“There are signs the sector is strong enough to make it a gentle correction”.
Let’s discuss his arguments.
External pressures that would trigger a trend reversal is not present and, despite some adverse events (Sovaldi price questioning, overvaluation statement by the Federal Reserve, ExpressScript exclusive move with AbbVie in HCV), in 2014, the sector is stronger than ever.
My comment: that’s right. The biotech sector supported a lot of strain but it is maybe not over and there will still be investigations about drug pricing rationale (especially those molecules not bringing enough value for the patient and the society). Why paying for drugs that will only extend your life and not saving it?
Several immuno-oncology projects have already passed several important tests. Big drug makers are firing all cylinders by putting together big internal teams. Three products have been approved since 2011. Among them Yervoy (ipilimumab) and Keytruda (pembrolizumab).
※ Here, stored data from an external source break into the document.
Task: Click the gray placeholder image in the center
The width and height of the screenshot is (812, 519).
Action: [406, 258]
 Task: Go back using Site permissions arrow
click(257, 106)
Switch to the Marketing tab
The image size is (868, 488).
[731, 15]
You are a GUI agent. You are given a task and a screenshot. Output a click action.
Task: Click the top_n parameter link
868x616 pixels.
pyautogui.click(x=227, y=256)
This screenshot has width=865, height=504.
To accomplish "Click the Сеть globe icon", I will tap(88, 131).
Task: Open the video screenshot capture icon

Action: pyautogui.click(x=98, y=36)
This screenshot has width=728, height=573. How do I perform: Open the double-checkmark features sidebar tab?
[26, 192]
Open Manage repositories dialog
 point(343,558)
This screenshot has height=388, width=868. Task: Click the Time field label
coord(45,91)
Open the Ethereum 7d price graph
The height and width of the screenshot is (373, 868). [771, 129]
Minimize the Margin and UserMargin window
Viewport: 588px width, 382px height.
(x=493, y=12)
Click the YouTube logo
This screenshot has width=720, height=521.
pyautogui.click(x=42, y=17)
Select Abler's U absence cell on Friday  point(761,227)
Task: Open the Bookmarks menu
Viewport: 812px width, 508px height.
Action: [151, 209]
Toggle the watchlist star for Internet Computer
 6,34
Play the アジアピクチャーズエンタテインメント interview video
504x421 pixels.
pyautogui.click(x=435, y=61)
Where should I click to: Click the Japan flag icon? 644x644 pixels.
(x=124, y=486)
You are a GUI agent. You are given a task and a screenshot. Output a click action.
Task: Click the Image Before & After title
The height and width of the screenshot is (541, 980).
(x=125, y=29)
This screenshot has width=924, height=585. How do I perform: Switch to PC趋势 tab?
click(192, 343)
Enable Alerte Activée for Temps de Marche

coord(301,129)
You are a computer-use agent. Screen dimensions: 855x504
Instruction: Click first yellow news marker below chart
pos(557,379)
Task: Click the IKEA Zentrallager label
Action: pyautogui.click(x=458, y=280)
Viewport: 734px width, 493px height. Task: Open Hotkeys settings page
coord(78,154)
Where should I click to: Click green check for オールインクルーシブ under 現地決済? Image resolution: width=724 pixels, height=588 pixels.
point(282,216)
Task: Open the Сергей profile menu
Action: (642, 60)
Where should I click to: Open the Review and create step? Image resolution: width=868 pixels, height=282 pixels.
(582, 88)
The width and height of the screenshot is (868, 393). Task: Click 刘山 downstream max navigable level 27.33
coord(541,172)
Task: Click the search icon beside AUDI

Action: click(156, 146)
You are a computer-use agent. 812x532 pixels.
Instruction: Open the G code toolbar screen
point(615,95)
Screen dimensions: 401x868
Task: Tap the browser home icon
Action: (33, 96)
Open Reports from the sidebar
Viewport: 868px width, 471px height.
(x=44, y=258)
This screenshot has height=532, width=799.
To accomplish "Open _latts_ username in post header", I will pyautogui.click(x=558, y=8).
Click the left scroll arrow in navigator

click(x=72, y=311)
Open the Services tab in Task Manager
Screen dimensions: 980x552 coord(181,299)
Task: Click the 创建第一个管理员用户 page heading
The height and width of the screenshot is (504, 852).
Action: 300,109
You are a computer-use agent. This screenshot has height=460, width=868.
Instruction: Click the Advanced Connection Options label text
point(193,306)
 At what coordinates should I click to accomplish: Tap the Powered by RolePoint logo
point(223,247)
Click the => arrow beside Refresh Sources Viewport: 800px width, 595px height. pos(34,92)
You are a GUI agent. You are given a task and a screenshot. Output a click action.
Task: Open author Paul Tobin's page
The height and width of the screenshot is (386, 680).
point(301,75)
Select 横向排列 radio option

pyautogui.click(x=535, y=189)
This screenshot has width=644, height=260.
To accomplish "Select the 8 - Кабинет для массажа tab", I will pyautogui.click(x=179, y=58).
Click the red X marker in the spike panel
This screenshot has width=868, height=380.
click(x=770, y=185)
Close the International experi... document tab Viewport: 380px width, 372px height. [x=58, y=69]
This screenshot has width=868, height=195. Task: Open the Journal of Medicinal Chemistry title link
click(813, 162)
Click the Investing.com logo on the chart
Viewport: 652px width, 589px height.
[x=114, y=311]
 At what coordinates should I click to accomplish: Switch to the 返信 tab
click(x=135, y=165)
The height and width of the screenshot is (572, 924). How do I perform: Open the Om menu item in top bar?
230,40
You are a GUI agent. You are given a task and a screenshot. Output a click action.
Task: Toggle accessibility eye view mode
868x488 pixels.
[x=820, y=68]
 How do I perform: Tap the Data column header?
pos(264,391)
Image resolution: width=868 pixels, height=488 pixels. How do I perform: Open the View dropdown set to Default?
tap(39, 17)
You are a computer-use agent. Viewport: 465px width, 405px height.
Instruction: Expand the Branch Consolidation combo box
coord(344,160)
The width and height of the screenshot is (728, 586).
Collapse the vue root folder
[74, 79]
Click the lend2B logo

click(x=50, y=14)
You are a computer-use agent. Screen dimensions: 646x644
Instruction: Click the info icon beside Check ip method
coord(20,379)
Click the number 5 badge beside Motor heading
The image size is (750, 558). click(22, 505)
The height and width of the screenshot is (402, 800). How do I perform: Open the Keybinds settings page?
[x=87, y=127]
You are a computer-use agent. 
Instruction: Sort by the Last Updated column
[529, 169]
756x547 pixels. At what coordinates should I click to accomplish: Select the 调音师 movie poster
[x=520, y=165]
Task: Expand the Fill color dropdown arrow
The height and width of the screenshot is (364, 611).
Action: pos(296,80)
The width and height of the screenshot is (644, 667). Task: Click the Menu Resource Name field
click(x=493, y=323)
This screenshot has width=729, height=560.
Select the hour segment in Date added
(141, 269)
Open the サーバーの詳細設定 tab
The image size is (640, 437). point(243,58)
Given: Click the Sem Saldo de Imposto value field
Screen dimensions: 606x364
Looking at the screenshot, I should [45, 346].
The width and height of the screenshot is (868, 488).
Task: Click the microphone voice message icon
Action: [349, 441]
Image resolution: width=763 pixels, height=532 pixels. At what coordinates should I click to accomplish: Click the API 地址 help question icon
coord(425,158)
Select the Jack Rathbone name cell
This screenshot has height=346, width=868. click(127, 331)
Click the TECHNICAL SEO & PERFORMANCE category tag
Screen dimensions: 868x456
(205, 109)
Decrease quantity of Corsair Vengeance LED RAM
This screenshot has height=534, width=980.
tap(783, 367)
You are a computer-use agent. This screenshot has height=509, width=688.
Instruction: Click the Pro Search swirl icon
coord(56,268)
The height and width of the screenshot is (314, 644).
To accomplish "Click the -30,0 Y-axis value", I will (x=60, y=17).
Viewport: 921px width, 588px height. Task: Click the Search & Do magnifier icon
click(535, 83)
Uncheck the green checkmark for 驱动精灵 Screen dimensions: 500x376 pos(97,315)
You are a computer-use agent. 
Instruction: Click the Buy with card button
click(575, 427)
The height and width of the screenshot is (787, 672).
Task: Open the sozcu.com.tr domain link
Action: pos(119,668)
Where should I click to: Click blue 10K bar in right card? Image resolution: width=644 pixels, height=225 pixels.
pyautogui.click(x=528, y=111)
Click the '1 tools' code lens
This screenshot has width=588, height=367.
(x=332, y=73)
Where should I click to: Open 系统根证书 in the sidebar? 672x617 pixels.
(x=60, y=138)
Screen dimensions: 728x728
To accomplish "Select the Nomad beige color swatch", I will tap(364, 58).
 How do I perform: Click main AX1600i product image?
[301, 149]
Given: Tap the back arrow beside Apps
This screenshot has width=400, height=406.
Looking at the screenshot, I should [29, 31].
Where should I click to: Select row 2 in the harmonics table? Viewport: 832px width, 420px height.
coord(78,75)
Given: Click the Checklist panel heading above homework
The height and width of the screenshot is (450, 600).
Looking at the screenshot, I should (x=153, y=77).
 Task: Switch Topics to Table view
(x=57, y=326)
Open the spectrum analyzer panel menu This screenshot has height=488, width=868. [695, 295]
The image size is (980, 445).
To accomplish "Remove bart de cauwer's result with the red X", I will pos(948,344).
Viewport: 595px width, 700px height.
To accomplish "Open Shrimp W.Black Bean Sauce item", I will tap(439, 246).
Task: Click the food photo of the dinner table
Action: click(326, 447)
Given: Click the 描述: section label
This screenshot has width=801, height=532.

My comment: competition is tough and the field is crowded. Some experts are doubtful about the commercial potential of this class of drugs despite very high prices. Let’s take the example of Yervoy. Yervoy dosing is 3mg/kg every 3 weeks. The average body weight for a patient in US is 80.7kg and 70.8kg in Europe leading to respective dosages of 242mg and 212mg. After a little calculation we reach prices per cycle of 21 days of USD 31’370 for the US patient and EUR 19’850 on average for a EU5 patient… with a median overall survival of 10 months. So for the whole treatment (for a patient treated during 10 months): USD 313’700 in USA and EUR 198’500 in 5EU. Is it reasonable?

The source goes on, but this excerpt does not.